=== WHAT IS BEING ASKED ===
Only the number is wanted: how many lines in the material below contain "Dismiss".

=== SUPPLIED ENTRIES ===
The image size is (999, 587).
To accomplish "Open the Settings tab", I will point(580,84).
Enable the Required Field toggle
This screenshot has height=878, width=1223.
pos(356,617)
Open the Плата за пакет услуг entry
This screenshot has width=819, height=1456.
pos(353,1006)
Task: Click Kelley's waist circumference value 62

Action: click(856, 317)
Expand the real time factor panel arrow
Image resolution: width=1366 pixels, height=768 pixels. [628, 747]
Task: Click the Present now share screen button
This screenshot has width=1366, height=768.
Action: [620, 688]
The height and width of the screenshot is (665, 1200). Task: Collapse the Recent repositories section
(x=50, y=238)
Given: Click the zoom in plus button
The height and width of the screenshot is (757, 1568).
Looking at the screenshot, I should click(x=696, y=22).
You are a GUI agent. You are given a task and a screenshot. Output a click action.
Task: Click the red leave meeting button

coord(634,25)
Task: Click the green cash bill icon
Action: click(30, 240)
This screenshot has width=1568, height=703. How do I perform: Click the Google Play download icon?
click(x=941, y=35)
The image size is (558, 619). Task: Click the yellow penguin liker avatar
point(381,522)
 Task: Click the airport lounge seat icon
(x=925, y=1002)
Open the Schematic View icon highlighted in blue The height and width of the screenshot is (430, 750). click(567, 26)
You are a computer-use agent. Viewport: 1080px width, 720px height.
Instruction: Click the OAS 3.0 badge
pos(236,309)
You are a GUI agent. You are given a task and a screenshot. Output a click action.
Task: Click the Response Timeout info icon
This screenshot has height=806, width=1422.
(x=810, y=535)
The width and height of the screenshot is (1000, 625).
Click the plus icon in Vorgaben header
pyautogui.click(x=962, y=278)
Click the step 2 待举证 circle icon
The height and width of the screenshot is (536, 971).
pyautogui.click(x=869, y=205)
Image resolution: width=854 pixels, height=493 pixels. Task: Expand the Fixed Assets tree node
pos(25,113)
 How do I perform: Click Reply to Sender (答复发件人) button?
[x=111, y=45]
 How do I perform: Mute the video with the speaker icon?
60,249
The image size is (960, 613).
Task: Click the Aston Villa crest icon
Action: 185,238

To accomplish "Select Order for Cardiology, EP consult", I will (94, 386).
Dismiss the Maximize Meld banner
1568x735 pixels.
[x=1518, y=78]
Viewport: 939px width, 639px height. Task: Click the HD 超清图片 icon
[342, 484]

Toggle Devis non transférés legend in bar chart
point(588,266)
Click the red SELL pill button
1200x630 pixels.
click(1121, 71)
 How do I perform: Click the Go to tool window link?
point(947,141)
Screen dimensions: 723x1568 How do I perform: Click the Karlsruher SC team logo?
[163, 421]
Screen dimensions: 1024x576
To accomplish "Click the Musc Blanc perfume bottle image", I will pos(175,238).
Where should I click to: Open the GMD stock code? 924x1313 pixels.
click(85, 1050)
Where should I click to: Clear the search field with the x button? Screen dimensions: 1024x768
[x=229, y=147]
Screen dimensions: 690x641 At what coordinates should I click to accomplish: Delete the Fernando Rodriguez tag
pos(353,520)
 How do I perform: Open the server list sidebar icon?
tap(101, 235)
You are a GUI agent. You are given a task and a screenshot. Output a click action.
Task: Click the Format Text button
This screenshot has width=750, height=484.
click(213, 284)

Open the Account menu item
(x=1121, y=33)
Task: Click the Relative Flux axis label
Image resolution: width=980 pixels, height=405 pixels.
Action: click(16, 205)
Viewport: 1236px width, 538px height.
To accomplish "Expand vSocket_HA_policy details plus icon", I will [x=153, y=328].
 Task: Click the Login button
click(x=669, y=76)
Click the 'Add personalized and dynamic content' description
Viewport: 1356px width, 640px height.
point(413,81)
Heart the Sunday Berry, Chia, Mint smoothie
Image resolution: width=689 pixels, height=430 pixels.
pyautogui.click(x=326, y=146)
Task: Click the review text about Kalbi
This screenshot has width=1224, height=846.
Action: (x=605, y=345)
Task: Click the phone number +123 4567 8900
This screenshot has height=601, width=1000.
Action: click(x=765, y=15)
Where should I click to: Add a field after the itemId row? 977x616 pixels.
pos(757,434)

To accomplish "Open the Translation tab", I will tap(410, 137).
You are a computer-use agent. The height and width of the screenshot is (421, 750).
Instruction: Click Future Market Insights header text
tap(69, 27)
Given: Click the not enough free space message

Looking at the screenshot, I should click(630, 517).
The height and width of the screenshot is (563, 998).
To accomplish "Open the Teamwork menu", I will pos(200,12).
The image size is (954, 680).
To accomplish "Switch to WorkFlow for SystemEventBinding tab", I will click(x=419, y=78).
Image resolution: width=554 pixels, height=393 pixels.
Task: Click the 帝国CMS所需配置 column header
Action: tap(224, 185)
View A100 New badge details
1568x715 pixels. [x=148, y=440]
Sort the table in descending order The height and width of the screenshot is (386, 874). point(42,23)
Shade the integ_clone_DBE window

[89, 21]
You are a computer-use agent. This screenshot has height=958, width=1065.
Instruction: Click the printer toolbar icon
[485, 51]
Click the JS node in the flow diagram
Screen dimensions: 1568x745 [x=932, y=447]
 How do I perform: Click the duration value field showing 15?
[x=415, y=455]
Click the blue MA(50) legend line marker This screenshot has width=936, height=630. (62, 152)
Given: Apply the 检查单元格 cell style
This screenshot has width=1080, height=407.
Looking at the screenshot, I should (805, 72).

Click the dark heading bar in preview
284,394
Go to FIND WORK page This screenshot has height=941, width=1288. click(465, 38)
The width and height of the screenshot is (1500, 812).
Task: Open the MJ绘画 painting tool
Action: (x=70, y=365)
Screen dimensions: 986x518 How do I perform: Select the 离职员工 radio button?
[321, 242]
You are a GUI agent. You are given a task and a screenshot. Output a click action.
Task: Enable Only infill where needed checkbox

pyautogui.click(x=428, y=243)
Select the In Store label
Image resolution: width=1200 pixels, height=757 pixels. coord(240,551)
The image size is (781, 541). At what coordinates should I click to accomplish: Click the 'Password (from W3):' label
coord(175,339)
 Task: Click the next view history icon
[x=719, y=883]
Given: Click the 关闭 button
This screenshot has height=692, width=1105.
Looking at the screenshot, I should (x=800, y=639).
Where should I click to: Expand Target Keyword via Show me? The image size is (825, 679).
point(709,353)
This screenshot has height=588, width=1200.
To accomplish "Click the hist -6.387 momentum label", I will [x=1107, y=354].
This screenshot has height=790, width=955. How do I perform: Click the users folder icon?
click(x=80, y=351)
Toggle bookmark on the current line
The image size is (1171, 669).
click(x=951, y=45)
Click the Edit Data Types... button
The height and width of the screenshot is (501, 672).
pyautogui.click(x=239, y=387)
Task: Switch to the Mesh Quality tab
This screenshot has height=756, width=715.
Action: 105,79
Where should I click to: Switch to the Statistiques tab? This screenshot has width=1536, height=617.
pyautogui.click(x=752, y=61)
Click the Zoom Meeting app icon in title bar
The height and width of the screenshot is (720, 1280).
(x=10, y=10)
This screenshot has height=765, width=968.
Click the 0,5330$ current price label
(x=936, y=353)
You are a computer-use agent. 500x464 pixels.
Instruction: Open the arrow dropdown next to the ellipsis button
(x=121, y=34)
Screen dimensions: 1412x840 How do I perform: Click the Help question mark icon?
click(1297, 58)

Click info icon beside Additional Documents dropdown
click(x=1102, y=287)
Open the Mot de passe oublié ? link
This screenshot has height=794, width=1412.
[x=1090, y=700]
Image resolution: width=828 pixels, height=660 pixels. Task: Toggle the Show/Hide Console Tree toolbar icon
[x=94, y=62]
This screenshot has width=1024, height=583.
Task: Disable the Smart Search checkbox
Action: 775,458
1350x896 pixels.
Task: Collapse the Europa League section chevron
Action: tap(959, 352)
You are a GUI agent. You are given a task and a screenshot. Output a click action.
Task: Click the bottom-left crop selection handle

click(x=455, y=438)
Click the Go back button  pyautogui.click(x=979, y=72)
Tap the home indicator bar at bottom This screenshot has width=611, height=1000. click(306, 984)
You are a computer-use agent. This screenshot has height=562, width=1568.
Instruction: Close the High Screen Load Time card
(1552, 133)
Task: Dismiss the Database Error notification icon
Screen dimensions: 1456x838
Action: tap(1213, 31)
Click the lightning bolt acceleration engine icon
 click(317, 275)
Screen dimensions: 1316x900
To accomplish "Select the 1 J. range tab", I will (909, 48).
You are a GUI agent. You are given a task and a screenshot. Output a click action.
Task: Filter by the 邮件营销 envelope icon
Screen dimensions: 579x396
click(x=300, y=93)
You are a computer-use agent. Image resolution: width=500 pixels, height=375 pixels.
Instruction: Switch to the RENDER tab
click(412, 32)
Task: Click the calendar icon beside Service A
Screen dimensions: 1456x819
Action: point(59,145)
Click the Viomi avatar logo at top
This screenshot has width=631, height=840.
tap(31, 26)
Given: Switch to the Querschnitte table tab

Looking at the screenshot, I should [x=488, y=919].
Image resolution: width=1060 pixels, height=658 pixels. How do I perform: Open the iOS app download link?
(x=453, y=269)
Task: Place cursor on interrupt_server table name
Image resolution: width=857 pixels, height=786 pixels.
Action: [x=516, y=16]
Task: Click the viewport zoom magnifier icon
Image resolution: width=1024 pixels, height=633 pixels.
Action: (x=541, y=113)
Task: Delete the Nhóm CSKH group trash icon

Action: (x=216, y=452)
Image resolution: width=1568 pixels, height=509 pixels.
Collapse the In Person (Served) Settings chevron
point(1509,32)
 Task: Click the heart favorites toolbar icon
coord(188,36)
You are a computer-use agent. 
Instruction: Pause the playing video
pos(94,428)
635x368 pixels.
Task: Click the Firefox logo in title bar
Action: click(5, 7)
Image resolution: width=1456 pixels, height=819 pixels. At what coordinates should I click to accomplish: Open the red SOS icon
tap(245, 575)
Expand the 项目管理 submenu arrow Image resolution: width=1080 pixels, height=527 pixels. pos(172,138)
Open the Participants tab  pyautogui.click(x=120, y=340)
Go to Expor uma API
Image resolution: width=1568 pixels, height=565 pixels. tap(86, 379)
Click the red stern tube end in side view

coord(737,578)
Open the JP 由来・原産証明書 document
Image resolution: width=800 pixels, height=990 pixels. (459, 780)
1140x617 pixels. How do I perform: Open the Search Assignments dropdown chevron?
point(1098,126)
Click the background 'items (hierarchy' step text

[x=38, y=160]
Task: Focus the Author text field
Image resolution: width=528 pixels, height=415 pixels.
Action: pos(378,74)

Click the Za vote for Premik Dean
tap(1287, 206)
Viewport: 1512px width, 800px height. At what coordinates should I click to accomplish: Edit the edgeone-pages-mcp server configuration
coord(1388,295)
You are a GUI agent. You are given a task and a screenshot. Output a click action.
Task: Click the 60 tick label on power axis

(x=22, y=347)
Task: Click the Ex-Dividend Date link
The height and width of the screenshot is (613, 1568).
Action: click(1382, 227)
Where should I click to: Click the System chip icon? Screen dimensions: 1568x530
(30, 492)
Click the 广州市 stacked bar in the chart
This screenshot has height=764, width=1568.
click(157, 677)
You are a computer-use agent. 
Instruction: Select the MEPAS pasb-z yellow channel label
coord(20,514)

=== TASK OUTPUT ===
2